## Kaynak Metin
Gözlerini dervişin yüzünden ayırmayan melike:
-Sus!, demiş. Ondan daha talihli insan var mı? Asıl bahtiyar, bir ömür boyunca hasretini çektiği şeye kavuşan değil, ona erişeceğini anladığı anda, saadetinin en yüksek noktasında bir ‘Ah!’ diyerek düşüp ölebilendir.” (Bir Aşk Masalı, Sırça Köşk, 1947)

“Hapishane ve yalnızlık beni maziye ve hatıralara çok bağladı. Saatlerce bir köşede oturup ömrümün muhtelif safhalarını bir film gibi gözlerimin önünden geçiriyorum. Hem de sisli bir film gibi: Çünkü bu muhtelif levhalar gözümün önünden geçerken dudaklarım eski ve yeni birçok şarkılar mırıldanıyor. Zaten eski hatıraların dimağımda canlanmasını temin eden bu şarkılardır. Bunlar bana birçok zamanları, birçok yerleri, birçok şahısları hatırlatırlar.” (6 Temmuz 1933) (İki Gözüm Ayşe, 2005)

## Alıştırma Görevleri
1. Kaynak metinde anlatıcı, ömrünün safhalarını neden "sisli bir film gibi" izlediğini söylüyor? Bir ile üç cümleyle açıklar mısınız?
2. Kaynak metnin "Gözlerini dervişin yüzünden" ile başlayıp "Sırça Köşk, 1947)" ile biten kısmını, "melike" yerine "prenses" koyarak yeniden yazar mısınız?
3. Kaynak metinde parantez içinde anılan eser adları hangileridir?
Yanıtlarınızı yalnızca kaynak metne dayandırın.

## Gösterilen Bilgiler
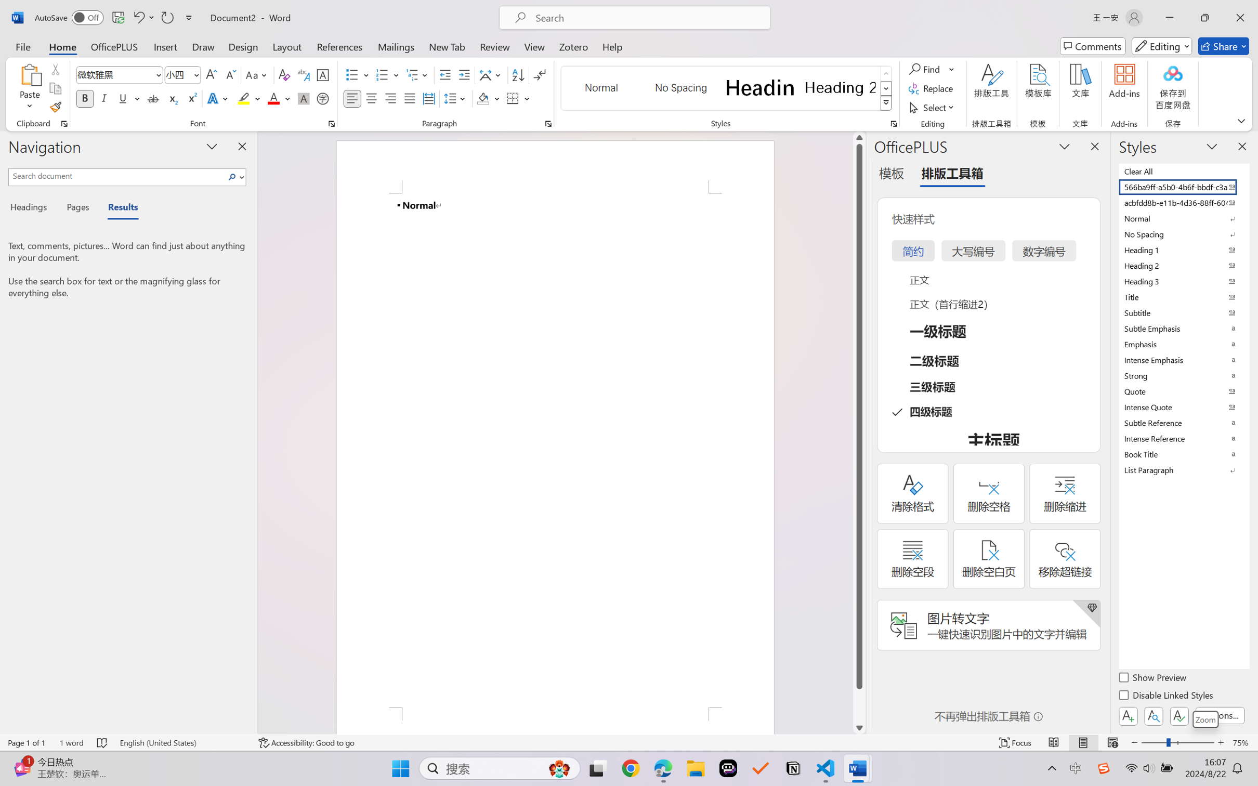  Describe the element at coordinates (648, 17) in the screenshot. I see `'Microsoft search'` at that location.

## Verilen Yanıtlar
1. Ömrünün farklı safhalarına ait levhalar gözünün önünden geçerken dudakları eski ve yeni birçok şarkı mırıldanıyor. Bu yüzden hatıraları sisli bir film gibi izliyor.

2.
Gözlerini dervişin yüzünden ayırmayan prenses:
-Sus!, demiş. Ondan daha talihli insan var mı? Asıl bahtiyar, bir ömür boyunca hasretini çektiği şeye kavuşan değil, ona erişeceğini anladığı anda, saadetinin en yüksek noktasında bir ‘Ah!’ diyerek düşüp ölebilendir.” (Bir Aşk Masalı, Sırça Köşk, 1947)

3. Bir Aşk Masalı, Sırça Köşk, İki Gözüm Ayşe